NSUN2 promoted tumor growth and metastatic via m5C-regulation of YAP through ALYREF/YBX1 axis in NSCLC
摘要
NSUN2-dependent RNA m5C methylation is essential for RNA stability, cellular metabolism, and intracellular transport. Aberrant YAP expression is closely associated with tumorigenesis and progression in human cancers. However, the molecular mechanism by which m⁵C regulates the growth and metastasis of NSCLC through modulating YAP expression remains incompletely understood.

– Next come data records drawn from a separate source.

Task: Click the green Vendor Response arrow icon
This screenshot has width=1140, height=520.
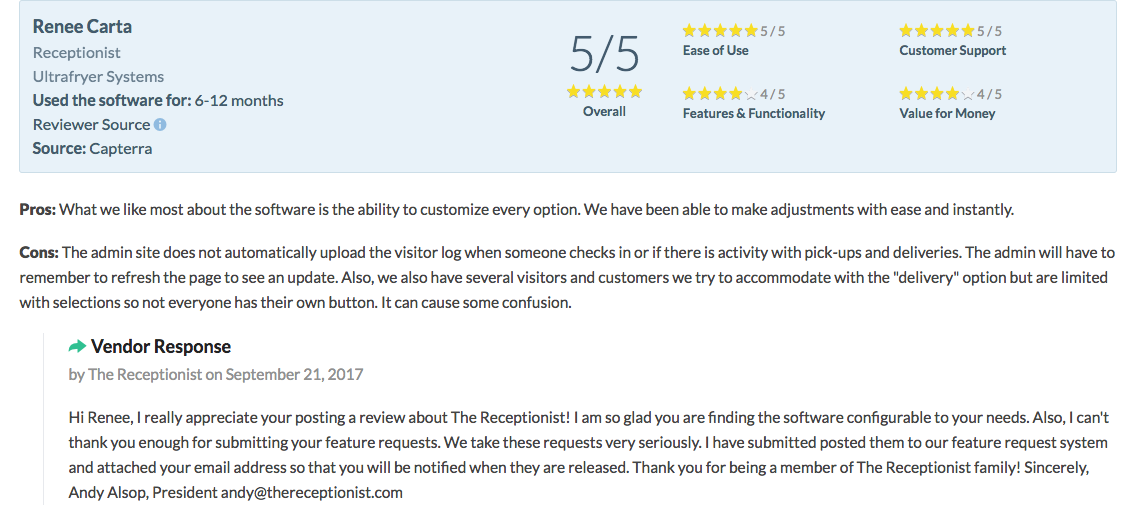Action: (x=77, y=346)
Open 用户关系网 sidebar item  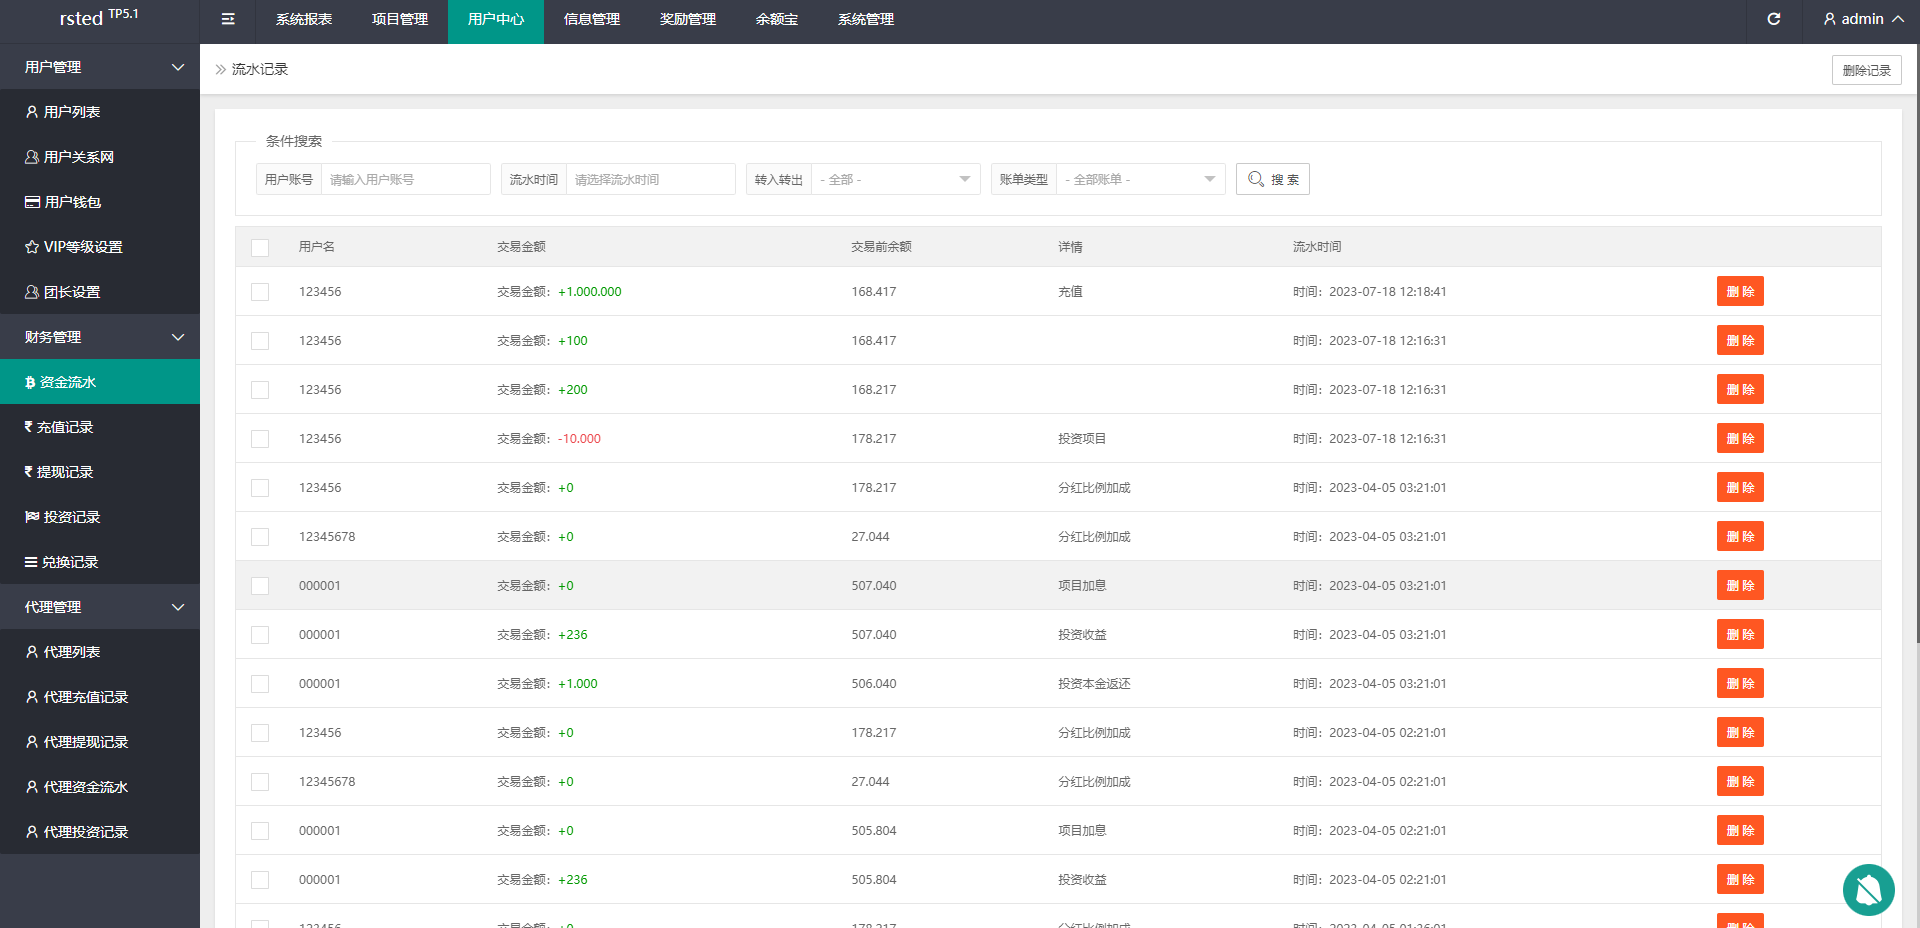tap(78, 157)
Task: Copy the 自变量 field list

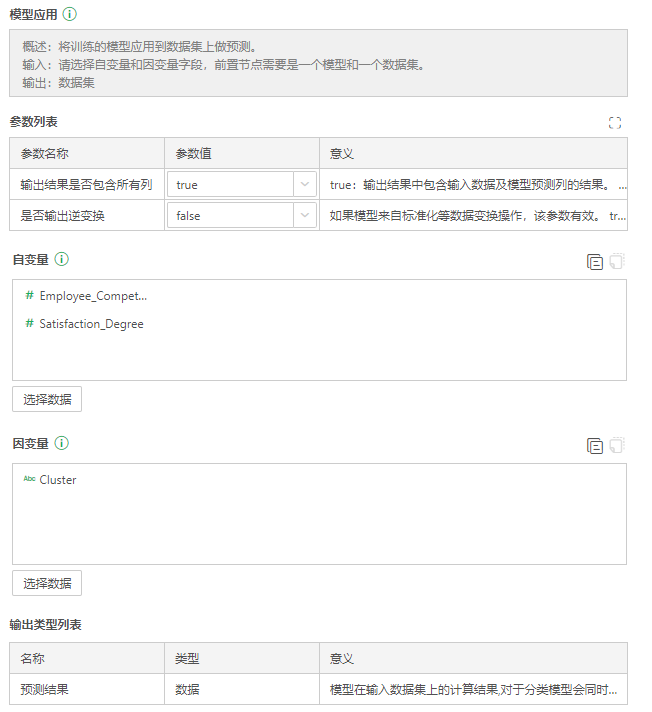Action: (x=595, y=262)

Our results demonstrate that YAP and NSUN2 play analogous roles in regulating NSCLC cell growth, migration, invasion, and EMT. NSUN2 increased m5C modification of YAP mRNA. ALYREF and YBX1 combined and then interacted with YAP mRNA in an m5C-dependent manner to increase YAP stability and translation. Importantly, NSUN2, ALYREF and YBX1 bind to each other and affected their interaction with YAP mRNA. Mechanistically, NSUN2 first initiates the m5C within YAP mRNA and then ALYREF recognizes m5C modification on YAP mRNA, YBX1 was more likely to bind to the transitive m5C from ALYREF and then promoted YAP mRNA stability through impeding the combination between AGO2 and YAP mRNA whereby increasing the expression of YAP with interaction with eIF3a and thus excessive cell growth and metastasis via regulation of YAP’s target genes of CTGF, Cyr61 MMP2, MMP9 in NSCLC. Moreover, NSUN2 is transcriptionally activated by the YAP-TEAD2 complex, forming a positive feedback loop that promotes tumor growth and metastasis, a process effectively suppressed by m5C inhibitors both in vivo and in vitro. Furthermore, our presented findings suggest that NSUN2 promotes tumor growth and metastasis by increasing ALYREF/YBX1-mediated YAP expression in NSCLC and effective inhibition of m5C modification might provide a potential treatment strategy for NSCLC.